High school was so much better. I could meet new people and not have to have contact with the kids from my K-8 school who abused me. I can honestly say that until our 30th high school reunion, I only spoken about a dozen words to two of the girls who transferred to my university in our sophomore year. I only spoke to them because they begged me for a ride home at Christmas time one year. I overcharged them on the gas expense and felt great about it. Still suffering from an inferiority complex in high school, I didn’t date. It’s not that I didn’t have male friends, I did, lots of them. In fact, most of my high school friends were guys. I have four older brothers and guys are much  more comfortable for me to hang out with. Not one of my male friends however ever thought about asking me out. I still don’t know why….and neither do they. I was their buddy. They just never thought about it.

Dating in college was so difficult. Was I really as ugly as the kids said? Were my clothes that horrible? Would anyone ever really want to be with me or would it always be a joke? My dating life became like waiting for the other shoe to drop. One of my tormentors from the past was going to jump out from behind a bush and make fun of  me and the guy would laugh at me too.  When I finally did marry, the guy I married was narcissistic. If I hadn’t worked three jobs, we would have been in the homeless shelter. He could earn a living (he’s an attorney) but he refused. When my thyroid quit working and I gained a lot of weight, he indicated that I was fat. He made fun of my intelligence, calling me a dork and ridiculed me for reading books all the time. He treated our daughter like garbage too. Like many clients I have spoken to who admit to having been bullied as a kid, I found myself married to a bully. Not able to defend myself despite my age and education. I found myself in the victim role once again. No self-esteem, fearful, lonely, lost.
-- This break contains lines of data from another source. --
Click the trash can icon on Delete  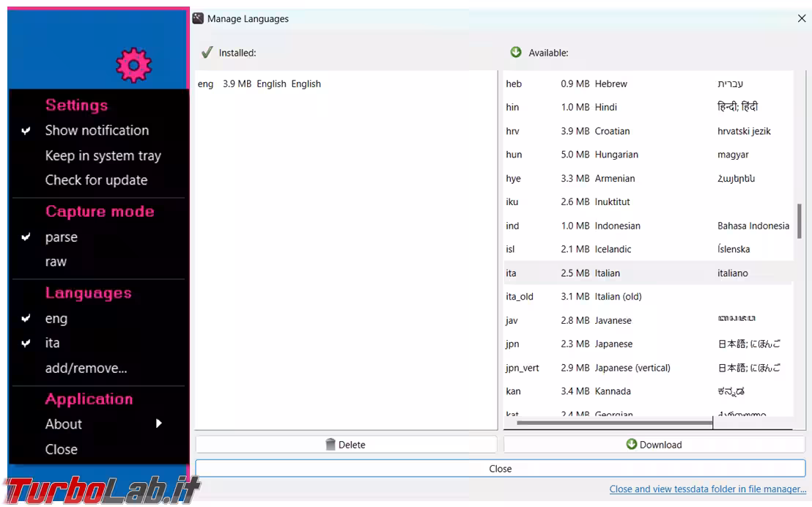pos(331,445)
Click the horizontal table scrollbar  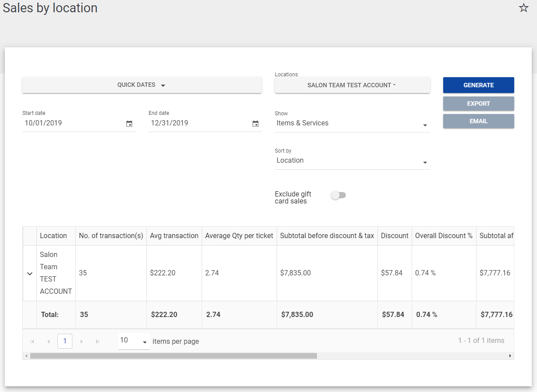click(x=173, y=356)
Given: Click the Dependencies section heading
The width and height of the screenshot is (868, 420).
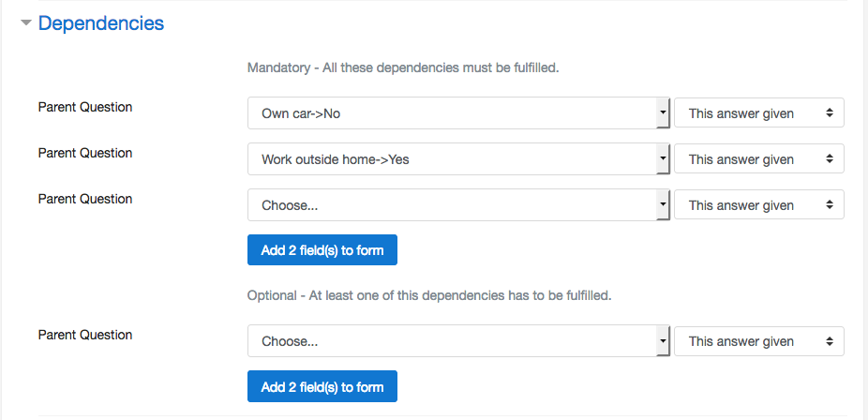Looking at the screenshot, I should [x=101, y=23].
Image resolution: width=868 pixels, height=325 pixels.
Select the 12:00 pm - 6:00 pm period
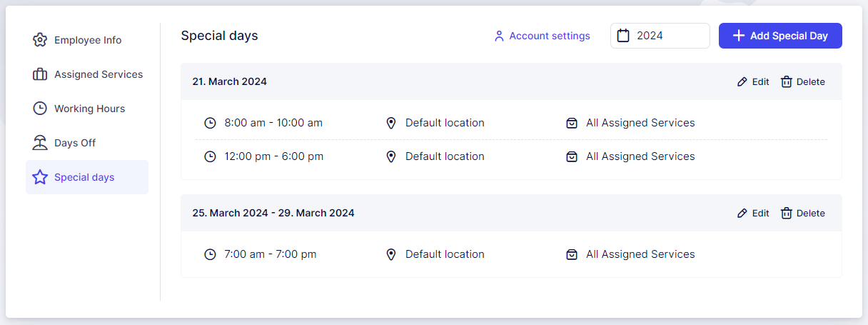pyautogui.click(x=273, y=156)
Now seven years post divorce, I do not date. I don’t even know how to. I find myself being bullied by co-workers periodically. Sometimes I can turn the situation around, other times not. I work extremely hard and am very good at my job. I excel in everything I do, not just because I enjoy it, but because I need the constant reassurance that I am not a loser. I am diligent in watching students in the hallway and intervening when I see a bullying issue beginning. I do not want any child growing up feeling the way I felt. In some ways, I have turned my awful childhood experiences into a positive. I am a Certified Olweus Bullying Prevention Trainer and an active advocate for schools implementing consistent comprehensive bullying prevention. I can speak passionately about the subject without notes and use my own experiences as a way to touch my audiences hearts. In other ways though I am still the scared, lonely little girl who spends most of her time alone wondering if she’ll ever measure up. I often wonder why…why me? What was it about me that made me so vulnerable? Why did they hate me so much? Even now, re-reading this post, my eyes fill with tears. I am saddened by the childhood I lost to the abuse of other children.